### STATED TASK
Rewrite the lines below with "label" replaced by "caption", keeping everything else the same and leaving out the pictures.

### GIVEN INFORMATION

-*-

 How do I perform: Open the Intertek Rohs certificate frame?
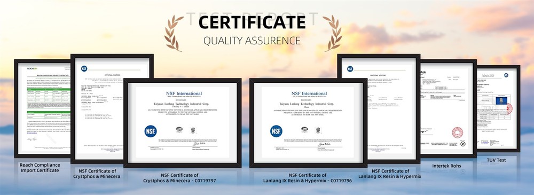click(448, 108)
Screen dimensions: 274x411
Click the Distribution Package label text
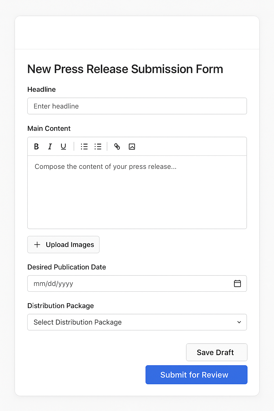(60, 306)
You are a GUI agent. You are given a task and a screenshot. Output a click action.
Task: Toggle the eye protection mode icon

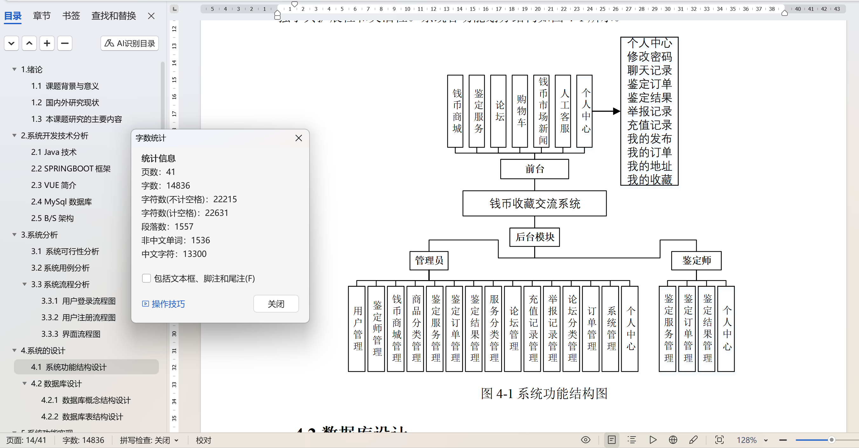[x=586, y=440]
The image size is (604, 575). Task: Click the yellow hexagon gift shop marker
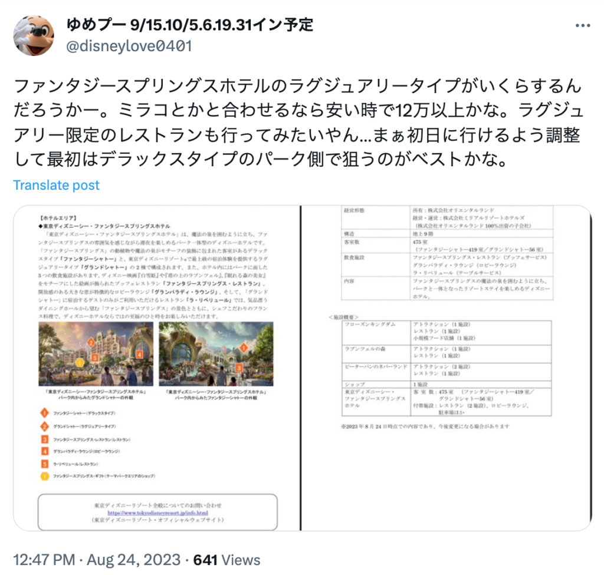(x=45, y=476)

-*-

### FINAL ANSWER
 How do I perform: Open the Intertek Rohs certificate frame?
click(448, 108)
Screen dimensions: 274x411
Click the Distribution Package caption text
(60, 306)
You are a GUI agent. You are given a task and a screenshot. Output a click action.
Task: Toggle the eye protection mode icon

[x=586, y=440]
The image size is (604, 575). Task: Click the yellow hexagon gift shop marker
(x=45, y=476)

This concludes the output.